While we are not allowed to ask those in-depth questions in this production, there are compensations. The staging itself is beautiful, with Myung Hee Cho’s spinning circles of Gothic arches speeding up the action and suggesting the grimness of Richard’s rise and fall. (The arches are lit in gorgeous shades of pink and purple by Alex Jainchill.) Dede Ayite’s witty costumes from different periods score sociological points at a glance, from Anne’s tacky trophy female regalia to the dazzling gold sneakers of the doomed young princes.
Also glittering are some interpreters in supporting roles, which in this piece means all roles except Richard. Sanjit De Silva turns Buckingham, the king’s chief enabler, into a whipped hype man, high on the vapors of ambient amorality. Paul Niebanck makes a powerful impression as Richard’s brother George, who mistakenly believes he can talk his way out of anything. And as Queen Margaret, Henry’s widow, Sharon Washington demonstrates with brutal efficiency how specific hatred can quickly become general and scorch everyone, even herself, in his path.
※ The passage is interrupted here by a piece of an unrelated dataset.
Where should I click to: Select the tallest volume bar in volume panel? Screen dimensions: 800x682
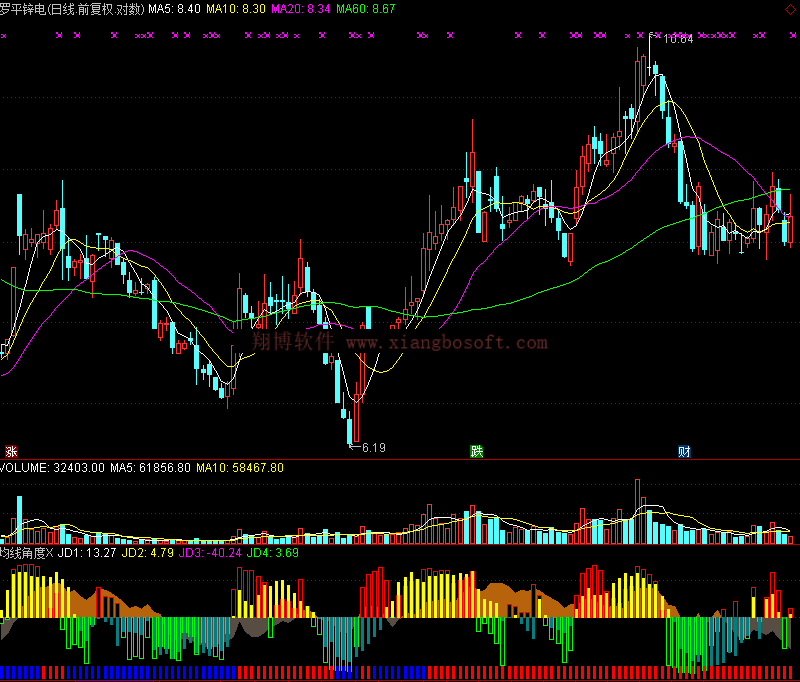[x=636, y=511]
But these coherently portrayed characters do not correspond to a coherent interpretation of the play, which wavers between garish polemic and a sort of Tudor moustache. It may be that “Richard III” cannot be interpreted in that sense; Written to flatter Shakespeare’s royal sponsors, who were descendants of victorious Richmond, its brilliance has always carried the sour odor of propaganda. That sourness isn’t mitigated by the fact that, to modern noses, the good guys smell a lot like the bad guys. If history games can’t untangle for us what history itself leaves a mess, they should at least help us figure out why.
Richard III
Through July 17 at the Delacorte Theater, Manhattan; publictheater.org. Running time: 2 hours 40 minutes.